J Korean Ophthalmol Soc > Volume 61(2); 2020 > Article
Journal of the Korean Ophthalmological Society 2020;61(2):125-137.
DOI: https://doi.org/10.3341/jkos.2020.61.2.125    Published online February 15, 2020.
Relationship between Ocular Fatigue and Use of a Virtual Reality Device.
Sang Hyeok Lee, Martha Kim, Hyosun Kim, Choul Yong Park
1Department of Ophthalmology, Dongguk University Ilsan Hospital, Goyang, Korea. oph0112@gmail.com
2Sensory Organ Research Center, Dongguk University, Goyang, Korea.
3Display R&D Center, Samsung Display Co., Ltd, Yongin, Korea.

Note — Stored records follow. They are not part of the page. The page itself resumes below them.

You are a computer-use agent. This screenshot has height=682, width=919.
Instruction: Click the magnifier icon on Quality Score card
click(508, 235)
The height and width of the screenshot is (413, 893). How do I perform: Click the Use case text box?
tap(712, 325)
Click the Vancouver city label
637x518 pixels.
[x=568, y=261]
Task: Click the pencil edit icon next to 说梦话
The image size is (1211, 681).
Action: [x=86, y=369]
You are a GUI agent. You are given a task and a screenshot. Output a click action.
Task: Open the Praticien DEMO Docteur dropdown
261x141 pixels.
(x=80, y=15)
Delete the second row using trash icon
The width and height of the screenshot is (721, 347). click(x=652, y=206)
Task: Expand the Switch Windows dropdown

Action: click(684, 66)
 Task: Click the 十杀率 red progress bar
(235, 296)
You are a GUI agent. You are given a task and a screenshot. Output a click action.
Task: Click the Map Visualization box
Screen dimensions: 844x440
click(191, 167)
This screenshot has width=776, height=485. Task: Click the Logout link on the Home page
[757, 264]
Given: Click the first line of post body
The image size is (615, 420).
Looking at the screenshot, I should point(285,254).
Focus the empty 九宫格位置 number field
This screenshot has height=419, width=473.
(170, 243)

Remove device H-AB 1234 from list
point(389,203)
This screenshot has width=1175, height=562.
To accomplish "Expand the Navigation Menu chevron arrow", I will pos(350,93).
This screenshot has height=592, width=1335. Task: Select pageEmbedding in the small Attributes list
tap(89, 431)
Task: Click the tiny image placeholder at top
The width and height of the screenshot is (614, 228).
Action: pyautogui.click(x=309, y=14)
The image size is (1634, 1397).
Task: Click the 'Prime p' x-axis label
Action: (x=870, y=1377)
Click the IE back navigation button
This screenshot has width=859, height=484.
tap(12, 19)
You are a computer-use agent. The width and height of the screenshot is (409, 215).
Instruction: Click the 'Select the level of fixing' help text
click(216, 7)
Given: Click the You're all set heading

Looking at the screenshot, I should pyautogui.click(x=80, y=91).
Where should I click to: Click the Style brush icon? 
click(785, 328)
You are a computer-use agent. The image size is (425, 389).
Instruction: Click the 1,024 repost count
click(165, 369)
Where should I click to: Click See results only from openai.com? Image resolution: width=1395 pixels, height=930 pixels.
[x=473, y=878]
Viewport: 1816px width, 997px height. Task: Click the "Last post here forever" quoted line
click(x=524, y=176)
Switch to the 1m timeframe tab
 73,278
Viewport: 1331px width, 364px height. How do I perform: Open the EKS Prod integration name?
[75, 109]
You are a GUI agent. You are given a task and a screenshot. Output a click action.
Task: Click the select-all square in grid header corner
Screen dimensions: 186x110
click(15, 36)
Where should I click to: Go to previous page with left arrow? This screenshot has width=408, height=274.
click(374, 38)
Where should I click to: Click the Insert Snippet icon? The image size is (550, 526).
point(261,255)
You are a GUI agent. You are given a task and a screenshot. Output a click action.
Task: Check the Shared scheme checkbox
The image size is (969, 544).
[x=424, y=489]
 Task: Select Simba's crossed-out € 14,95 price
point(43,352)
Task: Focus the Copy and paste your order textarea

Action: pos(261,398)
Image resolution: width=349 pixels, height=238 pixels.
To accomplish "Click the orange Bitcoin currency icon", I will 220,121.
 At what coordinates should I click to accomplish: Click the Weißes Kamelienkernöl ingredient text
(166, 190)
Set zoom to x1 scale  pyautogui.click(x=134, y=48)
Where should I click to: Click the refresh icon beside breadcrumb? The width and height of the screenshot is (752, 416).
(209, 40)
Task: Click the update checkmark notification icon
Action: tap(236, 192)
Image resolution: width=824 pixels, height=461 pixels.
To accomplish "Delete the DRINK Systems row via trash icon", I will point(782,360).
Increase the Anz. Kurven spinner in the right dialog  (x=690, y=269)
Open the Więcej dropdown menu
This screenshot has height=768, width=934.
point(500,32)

가상현실기기 사용이 눈피로에 미치는 영향 평가 연구
이상혁1 · 김마르다1,2 · 김효선3 · 박철용1,2
동국대학교 일산병원 안과1, 동국대학교 감각기관연구소2, 삼성디스플레이주식회사 디스플레이연구소3
Correspondence:  Choul Yong Park,
Email: oph0112@gmail.com
Received: 16 August 2019   • Revised: 19 September 2019   • Accepted: 22 January 2020
To investigate ocular fatigue after the use of a head-mounted display (HMD)-type virtual reality device. METHODS: Healthy adult volunteers were examined for ocular fatigue before and after watching videos for 10 min with an HMD-type virtual reality device. Subjective ocular fatigue was measured using a questionnaire. Objective fatigue was measured using the critical flicker fusion frequency (CFF), high frequency component of accommodative microfluctuation, and accommodation amplitude. The accommodation amplitude was measured using the push-up method and the dynamic measurement mode of the autorefractometer. Changes in the spherical equivalent were also measured. RESULTS: The questionnaire-based subjective ocular fatigue increased (p = 0.020) after use of the HMD device. In the dominant eye, the high frequency component of accommodative microfluctuation increased (p < 0.05). The accommodation amplitude using the push-up method was decreased in the nondominant eye (p = 0.007), and temporary myopia was observed (p < 0.05). However, there was no increase in ocular fatigue in the CFF or the accommodation amplitude using the dynamic measurement mode, which showed no significant difference before and after using the HMD device (p > 0.05). CONCLUSIONS: A subjective test and some objective tests suggested that use of the HMD-type virtual reality display increased ocular fatigue. However, no increase in ocular fatigue was measured using CFF nor in the accommodation amplitude using the dynamic measurement mode which was a limitation of the study. More studies with the aim to alleviate ocular fatigue after using HMD-type virtual reality devices are therefore needed.